Emily Thornberry said she would “frighten the life out of” Boris Johnson if she became the next Labour leader.
In a pitch to party members, the shadow foreign secretary accused the Prime Minister of having a “woman problem” and said she is the best candidate to take him on regularly in sparring matches in the House of Commons.
Her comments come in what is proving to be a showdown week for the contenders, after shadow Brexit secretary Sir Keir Starmer became the first to be guaranteed a place on the final ballot paper.
He won the nomination from retail union Usdaw on Monday to add to his earlier shows of support from Unison and the Socialist Environment and Resources Association (Sera), an affiliate group.
Usdaw represent over 400,000 workers and fights every day for its members and for a fairer society.
If I’m elected leader, Labour will stand shoulder to shoulder with the trade union movement as we take on the Tories and rebuild trust with working people.
— Keir Starmer (@Keir_Starmer) January 20, 2020
The other four candidates are pitching to win the backing of the remaining big unions, which include Unite, GMB and the Communication Workers Union (CWU).
Ms Phillips was expected to update supporters on her campaign on Tuesday afternoon, amid speculation she could pull out of the race as she struggles to attract the required support.
She failed to turn up at a hustings at the GMB union earlier in the day, although aides said this was due to her having an unavoidable appointment elsewhere.
Unite’s close links to the left of the party are said to make shadow business secretary Rebecca Long-Bailey the favourite for its tip.
Lisa Nandy is being touted as the front-runner for the support of the GMB, with its executives due to meet in London on Tuesday to decide which of the five candidates to rally behind.
However, even if GMB does decide in Ms Nandy’s favour, the Wigan MP would still require another nomination from an affiliated group to get her through to the last round.
Candidates are required to have won the nomination of three Labour affiliates, including at least two unions, which amount to at least 5% of affiliate members.
The only other route on to the ballot paper is by receiving nominations from at least 5% of constituency Labour parties (CLPs), meaning Ms Thornberry and prominent backbencher Jess Phillips face an uphill battle to ensure they continue in the race.
If they fail to win the support of a sizeable union, then they will need the nomination of 33 CLPs instead.
Ms Thornberry was defiant about her chances, telling ITV’s Good Morning Britain she remains “in this to win it”.
Asked who she would vote for out of rivals Sir Keir and Ms Long-Bailey if she did not make the final shortlist, she replied: “I’m not getting into this.
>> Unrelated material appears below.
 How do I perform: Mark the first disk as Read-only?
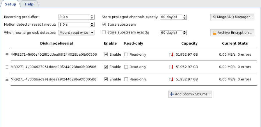tap(126, 54)
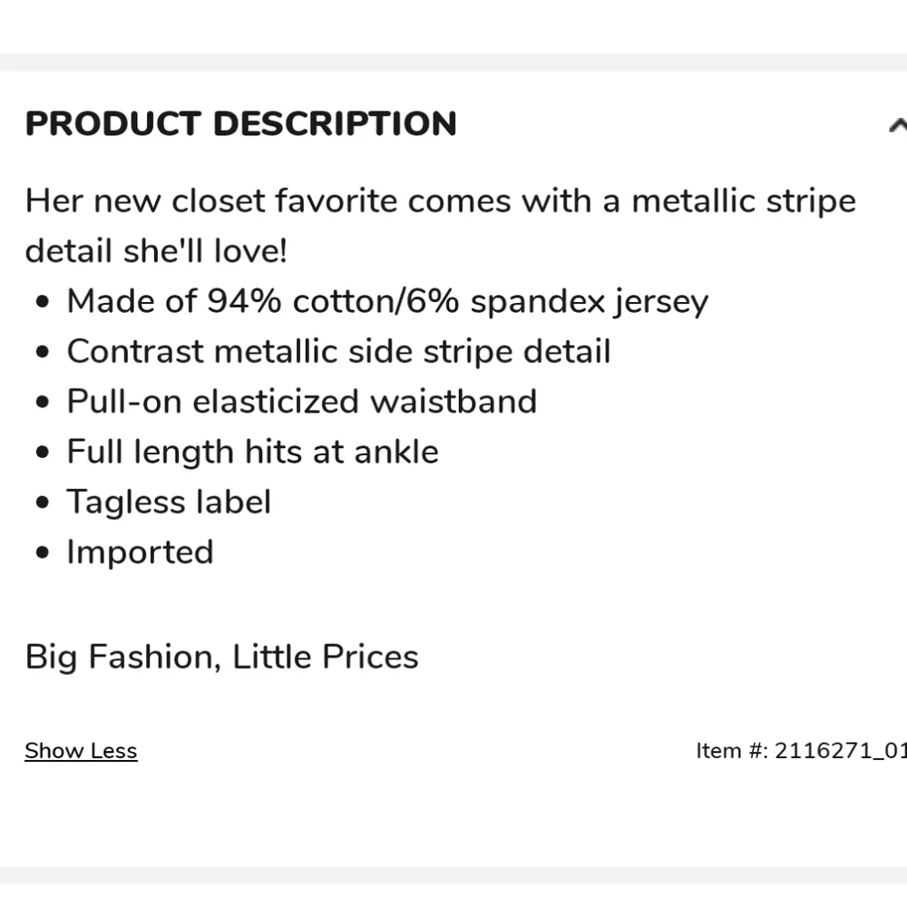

I’m in this to win it.”
The Islington South and Finsbury MP argued that the party should be looking to elect a woman of her experience and working-class background to the top job.
“It is an advantage to be a woman leader at this time because I think Boris Johnson has a woman problem, most definitely,” she told the programme.
“He certainly has a problem with me. I think the Labour Party should think about that.”
She pointed out that Labour now has more women MPs than male representatives in Parliament, and said she is the candidate who would “frighten the life out of” Mr Johnson at future Prime Minister’s Questions.
All five contenders have agreed to take part in a televised debate on Channel 4 next month.
The hour-long programme will be hosted by Krishnan Guru-Murthy, with a live audience asking questions.
It will take place on Monday February 17 at 8pm – only a few days before members and others start to cast their vote.
The Labour membership surged, according to the Mirror, to more than 540,000 people ahead of Monday evening’s sign-up deadline.